HIS SIDELINE STORY OF A FAMOUS AUTHOR'S BRUSH WITH BREAST REMOVAL SURGERY, PRIOR TO ANESTHESIA MAKES FOR TERRIFYING READING
Some reviewers suggested this was an artifice added to increase the page count. I'll be honest, this was an excellent portion of the book preparing the reader to realize that writing about your own illness is bound to portray you as a victim or a hero. Nothing in between. It is interesting that Dr. Selzer included this and adds to the book. I'm also happy to have been born after the use of anesthesia.
TOO MANY SHIFTS TO KEEP MY INTEREST
He does an excellent job of describing himself in the 3rd person, however, the switches of storyline from paragraph to paragraph, I found hard to keep my interest. Sometimes a artistic device gets in the way of the story. I found his forays into his imaginary worlds a bit to artful at time. It is one thing to be literary, it is another to outreach most of your audience. Either that or I'm not too bright. Both are possible.
HAS RICHARD SELZER'S SIGNATURE EXCELLENT CAPTURE OF DETAIL:
As usual each section is excellent in its attention to detail. (I don't think I will ever look at tulips the same). Also, he gives you a feel for the wandering mind grasping to make sense of all that has happened. He pieces together odd sections of facts and changes a broken pot into a horse in his reconstruction of events. These perceptions alone can make for an odd reality.
CAREGIVERS WERE WELL CHARACTERIZED AND WELL AFTER THE FACT APPRECIATED
His portrait of his caregivers is well done from the nurse from Troy to the lyrical Irishman that tended to him. He also portrays himself (Accurately I'm sure) as the crabby patient he was. Doctors make the worse patients.
An interesting book.
Other physician writers surpass Selzer
As a physician, I am always interested how my colleagues portray the various aspects of our profession. I believe the lay public is also fascinated by physician-authors in the hope that they will pull back the curtain and let us in on the secrets of medicine. I have read most of Selzer's works and found them disappointing, for the most part. This holds true for Raising the Dead. Selzer frequently overwrites and I would characterize his prose as florid. One senses that he enjoys talking about himself more than medicine or its effect on others. I find the works of Sherwin Nuland, Lewis Thomas, and the non-fiction works of Michael Crichton much more realistic, satisfying and written by physicians who have less to say about themselves and more about medicine-how it is and how it should be.

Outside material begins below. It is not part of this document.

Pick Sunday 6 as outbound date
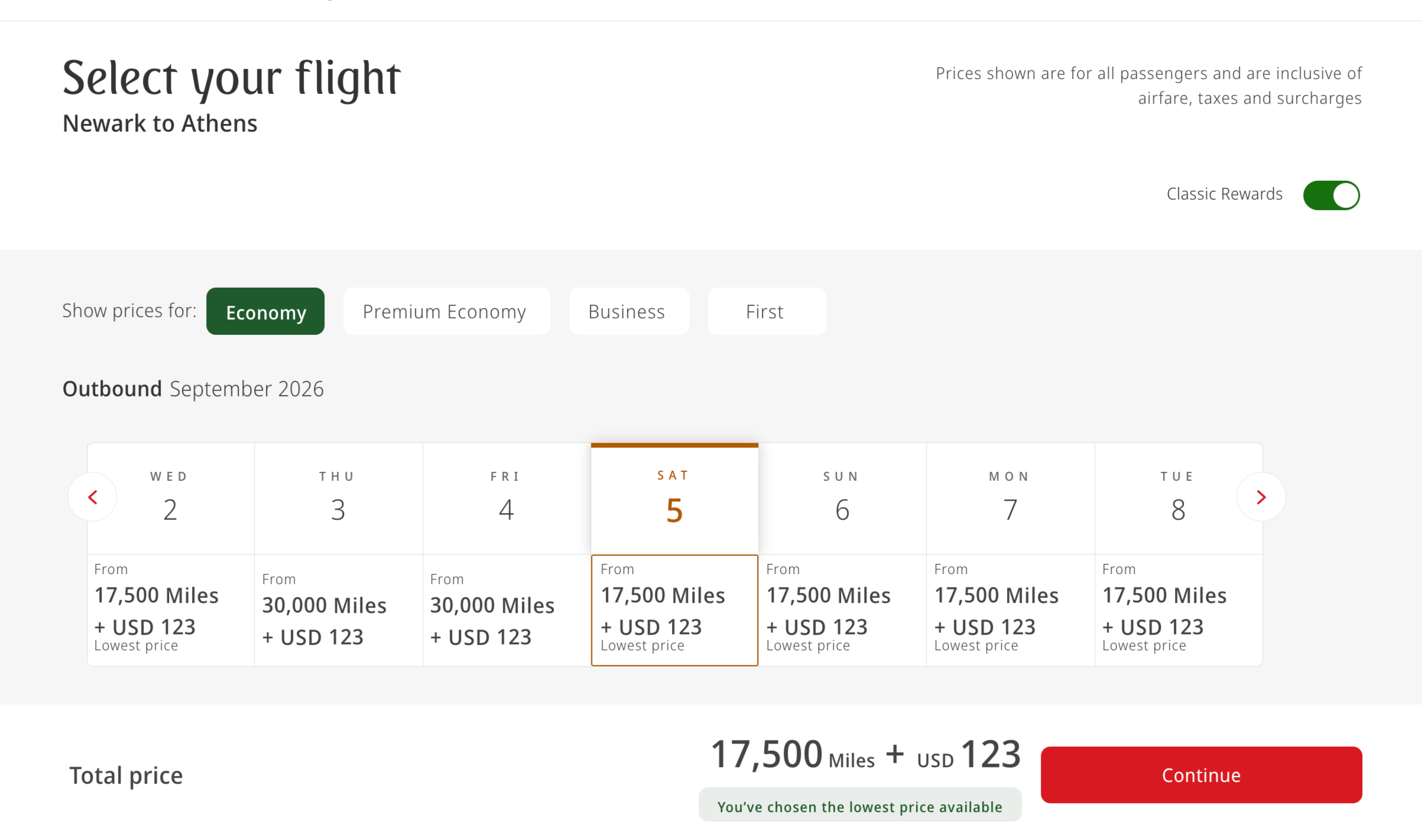1422x840 pixels. pyautogui.click(x=842, y=498)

A Masterly Journey Into the Underworld
I was moved to tears and laughter. Two extremes which both brought comfort on this journey across the River of Death. Selzer takes the helm as Charon, the ferryman, and relays a superb tale of one man's travels into the Realm of Shades, what that man saw there, how those things affected him and what he brought back. That man was the author himself, telling the difficult story of his own 23 days of coma and three weeks of recovery. A brutal and poignant honesty is achieved through metaphor and imagery the like of which literally took my breath away several times. Selzer is a brilliant writer, a deep thinker and a philosopher for these modern times. In his intense need to chronicle his very intimate and personal experience of illness he decides against "going towards the light" and instead chooses to stage his own death and descend into a place of poetic vision and metaphorical insight. His version of the events are so beautifully rendered and when he is urged to forget all about his coma and the ravages incurred by his body he thinks "But they are mistaken who would squelch the longing to know. Man's greatest pleasure is remembering. It's what makes us godlike, distinguiishes us from the animals. Remembering is a way of reclaiming what was mine, what had been taken away from me."